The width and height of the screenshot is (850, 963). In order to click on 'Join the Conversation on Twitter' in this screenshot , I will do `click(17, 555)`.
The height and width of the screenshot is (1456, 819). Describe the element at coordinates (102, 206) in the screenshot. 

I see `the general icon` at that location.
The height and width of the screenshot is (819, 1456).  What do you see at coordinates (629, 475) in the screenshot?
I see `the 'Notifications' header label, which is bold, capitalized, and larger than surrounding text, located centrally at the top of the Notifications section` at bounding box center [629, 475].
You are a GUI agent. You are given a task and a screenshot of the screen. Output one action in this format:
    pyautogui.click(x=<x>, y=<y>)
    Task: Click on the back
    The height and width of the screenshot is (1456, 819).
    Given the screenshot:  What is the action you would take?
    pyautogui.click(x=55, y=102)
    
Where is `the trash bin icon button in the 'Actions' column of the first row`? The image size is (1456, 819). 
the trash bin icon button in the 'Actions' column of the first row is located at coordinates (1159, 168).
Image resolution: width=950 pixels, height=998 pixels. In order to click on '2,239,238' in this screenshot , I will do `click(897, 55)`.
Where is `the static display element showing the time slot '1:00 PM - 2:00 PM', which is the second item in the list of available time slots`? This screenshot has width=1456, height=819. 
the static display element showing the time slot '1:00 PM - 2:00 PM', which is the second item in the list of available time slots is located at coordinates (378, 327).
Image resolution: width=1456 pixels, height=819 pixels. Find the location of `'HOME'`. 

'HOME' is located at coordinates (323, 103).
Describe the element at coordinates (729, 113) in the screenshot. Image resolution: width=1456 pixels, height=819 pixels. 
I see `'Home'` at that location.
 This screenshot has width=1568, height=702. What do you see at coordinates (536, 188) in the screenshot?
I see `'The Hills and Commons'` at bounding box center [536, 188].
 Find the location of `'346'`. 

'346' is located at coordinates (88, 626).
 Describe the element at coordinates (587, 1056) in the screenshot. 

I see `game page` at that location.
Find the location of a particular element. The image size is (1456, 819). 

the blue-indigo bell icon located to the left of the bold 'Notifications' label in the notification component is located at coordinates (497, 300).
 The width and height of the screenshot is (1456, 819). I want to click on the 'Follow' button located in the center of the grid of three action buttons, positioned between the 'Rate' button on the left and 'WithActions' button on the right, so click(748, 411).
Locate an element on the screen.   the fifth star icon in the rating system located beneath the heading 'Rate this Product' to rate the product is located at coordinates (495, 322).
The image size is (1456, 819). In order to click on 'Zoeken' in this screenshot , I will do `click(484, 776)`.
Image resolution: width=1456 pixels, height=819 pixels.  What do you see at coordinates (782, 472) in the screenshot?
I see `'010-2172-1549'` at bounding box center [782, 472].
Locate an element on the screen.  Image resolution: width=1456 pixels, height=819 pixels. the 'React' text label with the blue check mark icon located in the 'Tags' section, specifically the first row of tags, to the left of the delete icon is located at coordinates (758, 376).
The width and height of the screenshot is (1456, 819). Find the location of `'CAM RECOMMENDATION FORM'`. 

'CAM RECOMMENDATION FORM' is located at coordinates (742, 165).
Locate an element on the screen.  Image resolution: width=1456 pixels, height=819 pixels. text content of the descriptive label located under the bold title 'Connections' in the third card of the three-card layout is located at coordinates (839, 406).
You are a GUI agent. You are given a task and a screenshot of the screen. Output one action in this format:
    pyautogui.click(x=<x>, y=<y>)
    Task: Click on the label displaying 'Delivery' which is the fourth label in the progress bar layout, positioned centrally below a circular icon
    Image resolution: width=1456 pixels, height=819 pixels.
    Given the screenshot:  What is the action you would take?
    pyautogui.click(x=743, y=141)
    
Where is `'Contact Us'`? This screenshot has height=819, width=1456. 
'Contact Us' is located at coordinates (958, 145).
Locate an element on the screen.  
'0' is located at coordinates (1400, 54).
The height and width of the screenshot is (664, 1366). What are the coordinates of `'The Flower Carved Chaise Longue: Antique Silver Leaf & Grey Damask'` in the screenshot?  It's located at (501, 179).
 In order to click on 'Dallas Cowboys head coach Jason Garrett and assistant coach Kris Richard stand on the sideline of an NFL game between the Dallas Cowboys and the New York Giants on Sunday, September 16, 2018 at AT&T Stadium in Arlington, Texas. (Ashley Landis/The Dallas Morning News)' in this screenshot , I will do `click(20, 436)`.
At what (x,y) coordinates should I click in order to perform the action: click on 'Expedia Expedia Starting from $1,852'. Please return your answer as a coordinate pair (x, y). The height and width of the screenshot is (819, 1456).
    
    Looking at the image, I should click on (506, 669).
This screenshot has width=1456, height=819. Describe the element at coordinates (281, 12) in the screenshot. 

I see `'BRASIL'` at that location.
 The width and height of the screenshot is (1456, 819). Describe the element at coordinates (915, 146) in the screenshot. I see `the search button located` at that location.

◆ **Task prompt**
Please gather every line above that contains the string "between" and copy each one in full. Matching is case-sensitive.

◆ **Result for this task**
 The width and height of the screenshot is (1456, 819). I want to click on the 'Follow' button located in the center of the grid of three action buttons, positioned between the 'Rate' button on the left and 'WithActions' button on the right, so click(748, 411).
 In order to click on 'Dallas Cowboys head coach Jason Garrett and assistant coach Kris Richard stand on the sideline of an NFL game between the Dallas Cowboys and the New York Giants on Sunday, September 16, 2018 at AT&T Stadium in Arlington, Texas. (Ashley Landis/The Dallas Morning News)' in this screenshot , I will do `click(20, 436)`.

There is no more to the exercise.